Kaupapa Driven Rhymes Uplifted
by Dam Native
Those who couldn’t comprehend rap’s rapid rise needed only to understand this: the speak-sing idiom allowed the marginalised, disenfranchised, oppressed and angry a vehicle for saying so. This country’s first recorded rap, 1988′s E Tū by Upper Hutt Posse, meant the Māori renaissance now came with a contemporary soundtrack.
Dam Native’s 1997 Kaupapa Driven Rhymes Uplifted – given vinyl release for the first time – is a statement of intent: words of affirmation and critical thinking elevated and arriving with urgency. “A Māori attitude … practical, lyrical and original,” Dam Native’s Danny Haimona says on Behold My Kool Style.
Extremities speaks of learning the language and what being Māori means (“Aotearoa represent … America doesn’t give a damn about me”) and No Formal Training is a blistering critique of education as opposed to practical skills with, “I shake hands, I know my place, know what I have to do”.
The exceptional Travelling has what sounds like bells of doom underscoring the lyric of “this human-caused condition known as hell on earth”.
Zane Lowe’s production is masterful, Haimona’s lyrics cleverly self-referential to give the album an internal and self-contained coherence, and Gil Scott-Heron’s The Revolution Will Not be Televised was clearly in mind for Revolution, which takes aim at “suit-wearing Māori … in their comfort zone.”
The album reclaimed pejorative terms (“damn native”, “Hori”), delivered memorable songs (The Horified One with Teremoana Rapley, The Son with Che Fu) and by name-checking – Papatūānuku, Māui, Jonah Lomu, golfer Michael Campbell, land claims and more – it could come only from here. No one would say Kaupapa Driven Rhymes Uplifted is easy, but few would deny its importance.
Flow Critical Lucidity
by Thurston Moore
Thurston Moore albums used to get considerable attention, but since Sonic Youth’s break-up and the messy separation from wife and bandmate Kim Gordon in 2011, his star has been tarnished.
And his enormously productive solo career – collaborations and albums under his own name – is shapeless. There have been the expected firestorms of guitar noise (the 2013 free-form improvisations of “@” with John Zorn), but his first post-SY album was the quieter, Beck-produced Demolished Thoughts, with synths, violin and harpist Mary Lattimore.
Its follow-up was the straight-ahead rock of The Best Day (2014), and Screen Time (2021) was inventive guitar pieces that were almost ambient.

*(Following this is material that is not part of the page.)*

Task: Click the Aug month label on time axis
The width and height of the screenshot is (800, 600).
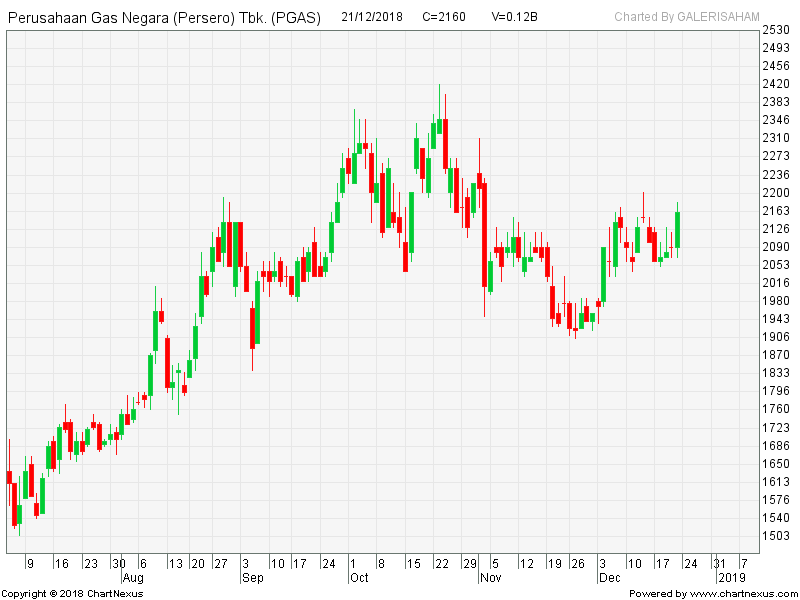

This time, he hits an interesting midpoint of his many styles with an album of quirky moments (New in Town), delightful dream-pop (Hypnogram) and minimalist guitar figures morphing into cinematic pop (Sans Limites, on which Stereolab singer Laetitia Sadier provides brief atmospherics). Perhaps his new life in a leafy part of London has led to the hypnotic, psychedelic roll of Rewilding: “This terrain is changing … so I’m singing for animals”. Behind the typically odd album title is on Moore at his most approachable, the eight-minute closer The Diver like a glistening, languid take on Sonic Youth’s The Diamond Sea.
Five Dice, All Threes
by Bright Eyes
John Lennon’s 1970 God was his renunciation of previously held beliefs (Elvis, Kennedy, mantra), the litany ending with “I don’t believe in The Beatles”. It was his farewell to Beatle John, the 1960s, and being reborn. It was hard for many to take, but he was optimistic: “I just believe in me, Yoko and me.”
Conor Oberst’s Hate, on his new Bright Eyes album, is more misanthropic and pessimistic. His hates include Jesus, Hare Krishna, David Koresh and “the protest singer, staring at me in the mirror. There’s nothing left worth fighting for … don’t you know the bad guys always win”.
Despite the album’s negative intensity (El Capitan with “they found you in the morning, hanging from an extension cord”), there’s actually much to enjoy: the folk-rock swagger of Bells and Whistles (“and cheap thrills cost a lot”); withering observations like “the public schools tried to ban Mark Twain” on Bas Jan Ader about the Dutch performance artist lost at sea; Tiny Suicides with pedal steel, horns and the obliquely optimistic “am I gonna die? Or beat back all these tiny suicides?”
The voice of Cat Power brings sensitive beauty to All Threes, and Tin Soldier Boy imports a series of LA images of dying palms, cops, Sinatra and “another shitty Scorsese movie”.
Oddly enough, Bright Eyes make existential doubt, bitterness, death (The Time I Have Left) and self-loathing (the shouty Dublin pub-folk of Rainbow Overpass) sound poetic and sometimes even cynical fun: “Because the trains still run on time.”
Dam Native is available on vinyl; Thurston Moore is available digitally, on CD and vinyl; Bright Eyes is available in all formats.